Replication in E. coliwith two origins
Initiation of DNA synthesis occurring at multiple sites along a chromosome has been studied in E.coli by constructing a strain with two replication origins: the natural origin oriC and an ectopic origin oriZ, inserted 1 Mb away from the normal origin on the right replichore (Wang et al, 2011). Figure 3A shows the marker frequency profile (Rudolph et al, 2013) and the fitted model with assumption that both origins have identical properties. The fit to the experimental data is good, considering the simplicity of the model. However, the model shows some deviations from the marker frequency profile, in particular the peak heights and the slopes in the oriC and oriZ proximal region.
In order to improve the fit, we refined our model to test our assumptions and gain biological insight into DNA replication in this two origin system. We allowed (i) forks to move with di˙erent velocities, and (ii) one of two origins to initiate earlier than the other. Our refined model gives a significantly better fit to the experimental data and provides evidence to support the following perturbations to DNA replication resulting from the addition of the ectopic origin (Fig 3B and C, Supplementary Fig S2). First, the model predicts that replication forks proximal to oriC and oriZ are slower than forks proximal to the termination site. A reduction in speed by 30% gave an significantly improved fit. The spatiotemporal representation indicates that fork velocity reduction occurs during times when there are twice as many forks compared to cells with a single origin (Fig 3C). Following the termination event between oriZ towards oriC the number of replication forks is comparable to that in wild-type cells and this is concomitant with a change to faster fork velocities. Second, the replication fork proceeding from oriZ towards oriC is further reduced in velocity (total 50% reduction relative to forks proximal to the termination site) and it is noteworthy that this fork is moving against the direction of highly transcribed genes. Third, one of the explanation for the di˙erence in peak heights in the oriC and oriZ proximal region (Supplementary Fig S3) may be that initiation at the ectopic origin occurs before initiation at the natural origin (population average δ = 0.06, i.e 6% of the time required to replicate the whole chromosome).

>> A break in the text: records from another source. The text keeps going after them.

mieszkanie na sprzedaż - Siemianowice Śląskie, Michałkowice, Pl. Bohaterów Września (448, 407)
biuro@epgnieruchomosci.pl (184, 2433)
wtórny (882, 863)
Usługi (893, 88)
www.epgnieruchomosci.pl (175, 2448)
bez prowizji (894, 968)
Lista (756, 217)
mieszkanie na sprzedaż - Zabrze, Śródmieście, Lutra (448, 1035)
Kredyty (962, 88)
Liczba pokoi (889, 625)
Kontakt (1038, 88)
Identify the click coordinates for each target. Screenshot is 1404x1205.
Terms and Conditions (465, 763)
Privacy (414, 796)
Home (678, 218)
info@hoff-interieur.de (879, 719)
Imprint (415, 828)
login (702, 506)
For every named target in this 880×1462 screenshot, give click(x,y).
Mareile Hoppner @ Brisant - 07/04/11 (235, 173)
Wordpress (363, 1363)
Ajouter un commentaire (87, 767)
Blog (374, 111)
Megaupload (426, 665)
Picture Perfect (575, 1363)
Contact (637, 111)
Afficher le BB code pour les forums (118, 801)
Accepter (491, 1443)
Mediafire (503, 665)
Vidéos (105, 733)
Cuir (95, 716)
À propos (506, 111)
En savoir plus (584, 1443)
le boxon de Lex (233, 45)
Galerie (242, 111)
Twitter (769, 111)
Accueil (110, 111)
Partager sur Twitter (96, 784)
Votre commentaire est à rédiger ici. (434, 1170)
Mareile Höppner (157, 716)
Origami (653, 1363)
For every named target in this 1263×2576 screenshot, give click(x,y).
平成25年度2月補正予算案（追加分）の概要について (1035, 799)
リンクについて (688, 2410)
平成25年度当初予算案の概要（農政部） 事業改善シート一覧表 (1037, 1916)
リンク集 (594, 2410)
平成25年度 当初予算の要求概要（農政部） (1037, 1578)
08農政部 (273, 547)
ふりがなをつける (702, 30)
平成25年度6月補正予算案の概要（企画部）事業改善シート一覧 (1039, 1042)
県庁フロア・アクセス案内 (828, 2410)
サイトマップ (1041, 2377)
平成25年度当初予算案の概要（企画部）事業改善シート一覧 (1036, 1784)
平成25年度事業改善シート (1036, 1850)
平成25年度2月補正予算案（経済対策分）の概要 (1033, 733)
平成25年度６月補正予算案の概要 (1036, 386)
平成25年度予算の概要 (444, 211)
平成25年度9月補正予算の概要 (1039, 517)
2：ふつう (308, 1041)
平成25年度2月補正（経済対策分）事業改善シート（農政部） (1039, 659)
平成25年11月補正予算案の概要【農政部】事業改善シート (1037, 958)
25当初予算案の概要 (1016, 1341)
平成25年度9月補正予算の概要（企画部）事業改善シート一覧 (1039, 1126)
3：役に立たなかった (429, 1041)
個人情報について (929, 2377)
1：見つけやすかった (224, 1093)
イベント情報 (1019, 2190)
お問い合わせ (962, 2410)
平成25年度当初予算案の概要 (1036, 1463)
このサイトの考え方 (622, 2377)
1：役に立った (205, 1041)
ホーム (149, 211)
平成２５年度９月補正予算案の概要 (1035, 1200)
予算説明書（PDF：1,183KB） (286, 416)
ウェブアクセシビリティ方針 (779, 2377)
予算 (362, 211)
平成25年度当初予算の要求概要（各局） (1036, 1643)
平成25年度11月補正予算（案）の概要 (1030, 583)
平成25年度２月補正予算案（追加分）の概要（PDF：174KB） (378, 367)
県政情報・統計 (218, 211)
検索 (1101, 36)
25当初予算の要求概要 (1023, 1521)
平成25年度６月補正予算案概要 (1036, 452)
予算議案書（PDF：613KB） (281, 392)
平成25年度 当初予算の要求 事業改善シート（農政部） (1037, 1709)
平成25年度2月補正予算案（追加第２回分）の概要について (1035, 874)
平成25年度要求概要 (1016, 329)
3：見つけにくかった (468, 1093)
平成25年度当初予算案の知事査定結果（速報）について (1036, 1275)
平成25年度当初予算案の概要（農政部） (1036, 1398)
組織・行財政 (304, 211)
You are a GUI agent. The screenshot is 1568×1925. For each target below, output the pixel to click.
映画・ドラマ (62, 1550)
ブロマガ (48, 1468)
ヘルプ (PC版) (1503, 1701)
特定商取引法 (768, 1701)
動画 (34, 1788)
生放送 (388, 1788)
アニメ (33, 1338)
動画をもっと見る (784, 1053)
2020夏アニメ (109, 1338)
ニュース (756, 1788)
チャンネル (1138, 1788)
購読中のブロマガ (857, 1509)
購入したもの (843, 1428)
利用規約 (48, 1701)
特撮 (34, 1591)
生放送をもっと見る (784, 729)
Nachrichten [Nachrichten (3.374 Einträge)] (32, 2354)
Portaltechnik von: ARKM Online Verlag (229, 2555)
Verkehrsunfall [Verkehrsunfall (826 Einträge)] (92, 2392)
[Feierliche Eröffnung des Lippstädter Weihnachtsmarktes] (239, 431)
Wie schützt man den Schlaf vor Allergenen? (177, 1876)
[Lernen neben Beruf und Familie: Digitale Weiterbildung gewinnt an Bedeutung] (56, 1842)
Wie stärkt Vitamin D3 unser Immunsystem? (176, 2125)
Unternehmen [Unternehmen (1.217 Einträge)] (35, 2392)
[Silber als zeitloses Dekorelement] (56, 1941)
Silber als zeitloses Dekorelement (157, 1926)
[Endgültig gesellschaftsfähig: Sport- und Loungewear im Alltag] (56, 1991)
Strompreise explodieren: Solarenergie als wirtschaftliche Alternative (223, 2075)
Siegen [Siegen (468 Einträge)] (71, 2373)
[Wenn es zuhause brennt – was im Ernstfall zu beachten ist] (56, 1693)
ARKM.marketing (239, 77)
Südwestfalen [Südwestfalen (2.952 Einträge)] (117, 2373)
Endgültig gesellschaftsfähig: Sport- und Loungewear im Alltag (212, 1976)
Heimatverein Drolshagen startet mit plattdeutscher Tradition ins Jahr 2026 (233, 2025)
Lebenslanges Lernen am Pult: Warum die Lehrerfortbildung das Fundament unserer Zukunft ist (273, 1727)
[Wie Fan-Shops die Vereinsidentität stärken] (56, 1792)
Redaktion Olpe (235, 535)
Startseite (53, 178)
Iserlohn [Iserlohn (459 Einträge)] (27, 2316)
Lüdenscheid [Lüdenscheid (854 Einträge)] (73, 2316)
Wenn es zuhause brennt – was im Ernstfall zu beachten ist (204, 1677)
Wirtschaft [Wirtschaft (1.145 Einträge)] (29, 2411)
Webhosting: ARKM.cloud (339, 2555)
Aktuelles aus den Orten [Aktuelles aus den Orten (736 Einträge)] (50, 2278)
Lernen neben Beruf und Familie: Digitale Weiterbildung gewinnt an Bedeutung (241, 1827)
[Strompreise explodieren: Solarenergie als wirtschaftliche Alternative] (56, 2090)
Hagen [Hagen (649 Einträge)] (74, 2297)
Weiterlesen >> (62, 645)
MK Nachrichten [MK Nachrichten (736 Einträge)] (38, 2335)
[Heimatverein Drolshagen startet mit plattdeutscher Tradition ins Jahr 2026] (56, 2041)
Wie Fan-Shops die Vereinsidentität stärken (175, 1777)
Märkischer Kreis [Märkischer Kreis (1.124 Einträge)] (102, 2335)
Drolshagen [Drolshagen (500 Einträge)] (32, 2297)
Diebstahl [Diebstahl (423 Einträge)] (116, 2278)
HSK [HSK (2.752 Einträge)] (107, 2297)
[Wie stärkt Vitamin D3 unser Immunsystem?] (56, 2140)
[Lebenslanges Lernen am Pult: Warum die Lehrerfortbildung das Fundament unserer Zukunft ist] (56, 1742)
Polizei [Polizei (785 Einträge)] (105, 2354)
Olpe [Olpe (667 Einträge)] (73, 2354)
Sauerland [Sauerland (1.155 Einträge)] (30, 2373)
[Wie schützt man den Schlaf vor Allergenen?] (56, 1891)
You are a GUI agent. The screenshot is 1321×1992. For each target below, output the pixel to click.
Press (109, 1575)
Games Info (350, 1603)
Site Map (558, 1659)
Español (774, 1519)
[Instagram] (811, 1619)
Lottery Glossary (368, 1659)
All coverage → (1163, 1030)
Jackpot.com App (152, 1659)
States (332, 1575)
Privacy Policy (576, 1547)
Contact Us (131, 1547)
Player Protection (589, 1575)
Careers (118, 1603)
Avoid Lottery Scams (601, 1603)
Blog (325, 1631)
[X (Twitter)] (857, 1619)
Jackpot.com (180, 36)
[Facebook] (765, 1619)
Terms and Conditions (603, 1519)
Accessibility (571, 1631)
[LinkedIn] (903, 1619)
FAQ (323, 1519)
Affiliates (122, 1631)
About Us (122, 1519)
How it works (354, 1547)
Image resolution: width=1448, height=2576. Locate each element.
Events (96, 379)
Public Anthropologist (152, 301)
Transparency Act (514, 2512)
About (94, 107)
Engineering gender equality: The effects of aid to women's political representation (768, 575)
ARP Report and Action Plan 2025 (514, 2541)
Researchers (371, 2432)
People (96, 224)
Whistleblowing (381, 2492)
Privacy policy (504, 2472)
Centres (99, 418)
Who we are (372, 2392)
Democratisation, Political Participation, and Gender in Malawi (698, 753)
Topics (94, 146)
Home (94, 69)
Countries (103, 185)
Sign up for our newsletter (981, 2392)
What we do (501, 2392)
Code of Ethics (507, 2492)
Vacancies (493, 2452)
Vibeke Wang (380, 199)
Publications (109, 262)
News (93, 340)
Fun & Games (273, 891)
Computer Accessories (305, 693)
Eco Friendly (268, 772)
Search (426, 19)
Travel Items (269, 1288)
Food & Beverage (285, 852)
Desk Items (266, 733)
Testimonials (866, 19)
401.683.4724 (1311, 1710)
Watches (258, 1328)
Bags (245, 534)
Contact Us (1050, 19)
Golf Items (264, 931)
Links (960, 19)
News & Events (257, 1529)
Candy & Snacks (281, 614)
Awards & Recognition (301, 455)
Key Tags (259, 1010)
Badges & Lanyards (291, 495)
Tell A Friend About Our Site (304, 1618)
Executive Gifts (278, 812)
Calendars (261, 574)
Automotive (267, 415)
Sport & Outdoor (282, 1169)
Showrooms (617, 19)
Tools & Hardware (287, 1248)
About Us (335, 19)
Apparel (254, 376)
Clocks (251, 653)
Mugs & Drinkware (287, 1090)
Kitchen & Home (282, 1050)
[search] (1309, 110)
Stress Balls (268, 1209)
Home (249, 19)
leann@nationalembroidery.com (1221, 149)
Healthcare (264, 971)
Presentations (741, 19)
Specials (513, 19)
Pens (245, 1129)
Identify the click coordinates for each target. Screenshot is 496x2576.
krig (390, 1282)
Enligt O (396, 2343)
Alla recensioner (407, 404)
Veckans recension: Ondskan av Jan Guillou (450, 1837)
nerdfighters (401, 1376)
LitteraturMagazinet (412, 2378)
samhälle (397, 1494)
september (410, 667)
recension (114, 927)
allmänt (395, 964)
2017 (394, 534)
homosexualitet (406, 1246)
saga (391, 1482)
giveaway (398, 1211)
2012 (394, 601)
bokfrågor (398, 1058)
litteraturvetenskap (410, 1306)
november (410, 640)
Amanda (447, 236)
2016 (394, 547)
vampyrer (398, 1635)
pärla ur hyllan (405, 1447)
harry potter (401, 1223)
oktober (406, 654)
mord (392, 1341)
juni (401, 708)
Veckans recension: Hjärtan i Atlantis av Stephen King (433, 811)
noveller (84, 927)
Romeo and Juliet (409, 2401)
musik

By directly comparing the experimentally measured profile with the profile based on the simple model, we were able to uncovered how cells respond when an extra replication origin is introduced to the chromosome. Most of the deviations can be readily explained by biological features which may be expected − activation of the ectopic origin will require additional replication forks, and some of these forks will move against the direction of highly transcribed genes. Our accurate mathematical model should be useful tool in experiments where perturbations to replication process are not known in advance, for example, in the presence of defects in nucleic acid metabolism.
Discussion
We have formulated a mathematical model that allows interpretation of DNA replication initiation dynamics from marker frequency profiles. We have successfully applied this model to study replication dynamics in wild type E. coli cells. Analysis of this mathematical model shows that the replication profile is composed of a set of varying slopes (replication profile gradients). This has an important biological implication − the change in the gradient in the oriC proximal region is predicted as a consequence of overlapping cell cycles, not as a consequence of variability in replication fork velocity. The increased steepness of the slope of the profile 0.3 Mb on each side of oriC previously has been attributed to either replication forks moving slower over this interval, or some unusual perturbation of replication initiation (Maduike et al, 2014) (Fig 2E). This region coincides with a marker frequency gradient change predicted by the model without the need to invoke a variable fork velocity. The model precisely predicts the coordinates where the slope of replication profile changes: it is (1 − 0.71) × 4.63 Mb/2 = 0.42 Mb. Therefore, our mathematical model is able to explain that a steeper gradient is to be expected due to the overlapping cell cycles without assuming any perturbation of the speed of synthesis. The model can describe replication in other bacteria such as Bacillus subtilis, as shown in Supplementary Fig S4 (Kono et al, 2014).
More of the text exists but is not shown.